Exercice proposé a >>
Imprimez l'intégralité de l'extrait de décision sur la demande d'asile, sans y apporter la moindre modification.

Extrait du document >>
▽

Lecture du jeudi 21 juin 2018
REPUBLIQUE FRANCAISE

AU NOM DU PEUPLE FRANCAIS



Vu la procédure suivante :

M. C...A...et MmeB..., épouseA..., ont demandé à la Cour nationale du droit d'asile d'annuler respectivement les décisions du 19 octobre 2015 et du 28 juin 2016 de l'Office français de protection des réfugiés et apatrides (OFPRA) qui ont rejeté leurs demandes d'asile et refusé de leur reconnaître la qualité de réfugié ou, à défaut, de leur accorder le bénéfice de la protection subsidiaire. Par une décision n° 16013344, 16026469 du 2 mai 2017, la Cour nationale du droit d'asile a rejeté leur demande.

Par un pourvoi sommaire et un mémoire complémentaire, enregistrés le 4 septembre 2017 et le 4 décembre 2017 au secrétariat du contentieux du Conseil d'Etat, M. et MmeA..., demandent au Conseil d'Etat :

1°) d'annuler cette décision ;

2°) réglant l'affaire au fond, de leur reconnaitre la qualité de réfugié ou à défaut leur accorder le bénéfice de la protection subsidiaire ;

3°) de mettre à la charge de l'OFPRA la somme de 2 000 euros à verser à leur avocat, la SCP de Nervo et Poupet au titre de l'article L. 761-1 du code de justice administrative et de l'article 37 de la loi du 10 juillet 1991.

△

Enregistrements présentés >>

▽

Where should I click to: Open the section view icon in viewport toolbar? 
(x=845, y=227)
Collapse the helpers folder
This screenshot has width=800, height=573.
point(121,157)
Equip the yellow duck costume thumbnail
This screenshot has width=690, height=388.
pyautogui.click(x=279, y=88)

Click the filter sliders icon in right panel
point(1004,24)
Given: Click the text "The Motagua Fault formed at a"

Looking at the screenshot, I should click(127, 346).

△

Exercice proposé b >>
Reproduisez à l'identique, et seulement eux, les enregistrements qui vont de la ligne contenant "Click the filter sliders icon in right panel" jusqu'à la fin des enregistrements, les deux bornes comprises.

Corrigé a >>
Lecture du jeudi 21 juin 2018
REPUBLIQUE FRANCAISE

AU NOM DU PEUPLE FRANCAIS



Vu la procédure suivante :

M. C...A...et MmeB..., épouseA..., ont demandé à la Cour nationale du droit d'asile d'annuler respectivement les décisions du 19 octobre 2015 et du 28 juin 2016 de l'Office français de protection des réfugiés et apatrides (OFPRA) qui ont rejeté leurs demandes d'asile et refusé de leur reconnaître la qualité de réfugié ou, à défaut, de leur accorder le bénéfice de la protection subsidiaire. Par une décision n° 16013344, 16026469 du 2 mai 2017, la Cour nationale du droit d'asile a rejeté leur demande.

Par un pourvoi sommaire et un mémoire complémentaire, enregistrés le 4 septembre 2017 et le 4 décembre 2017 au secrétariat du contentieux du Conseil d'Etat, M. et MmeA..., demandent au Conseil d'Etat :

1°) d'annuler cette décision ;

2°) réglant l'affaire au fond, de leur reconnaitre la qualité de réfugié ou à défaut leur accorder le bénéfice de la protection subsidiaire ;

3°) de mettre à la charge de l'OFPRA la somme de 2 000 euros à verser à leur avocat, la SCP de Nervo et Poupet au titre de l'article L. 761-1 du code de justice administrative et de l'article 37 de la loi du 10 juillet 1991.

Corrigé b >>
Click the filter sliders icon in right panel
point(1004,24)
Given: Click the text "The Motagua Fault formed at a"

Looking at the screenshot, I should click(127, 346).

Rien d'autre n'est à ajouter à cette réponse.